The strength of our study is that the data were from a single center, ensuring a homogeneous patient cohort. Ironically, the lack of a liver transplantation facility enabled us to study the comprehensive natural history of ATT-ALF. However, our study included mostly referral patients and did not detect patients who either self-resolved or died before reaching hospital. Therefore, the actual magnitude and outcome may be different from that described here. Another weakness of our study is the definition of cerebral edema based on clinical parameters. In the absence of intracranial pressure monitoring, the frequency of cerebral edema could have been underestimated. Furthermore, we could not evaluate the prognostic power of APACHE II, SOFA, and Clichy criteria in patients with ATT-ALF, because some of the parameters needed to accomplish them were not available.

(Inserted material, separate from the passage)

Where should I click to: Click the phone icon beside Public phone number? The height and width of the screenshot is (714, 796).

In conclusion, ATT-ALF constituted 5.7% of ALF at our center. In 63% of the patients, ATT was consumed empirically. Most patients had a hyperacute presentation. The presenting symptoms and complications were similar with ALF because of other causes. Female preponderance was documented. The mortality rate was high. Serum bilirubin, PT prolongation, and grade of encephalopathy at presentation were independent predictors of mortality. However, considering a high mortality rate, determining which factors are predictors may be less important. Because use of ATT in our country is exceedingly prevalent, increased physician awareness about this complication is needed, and ATT should not be prescribed without objective evidence of tuberculosis.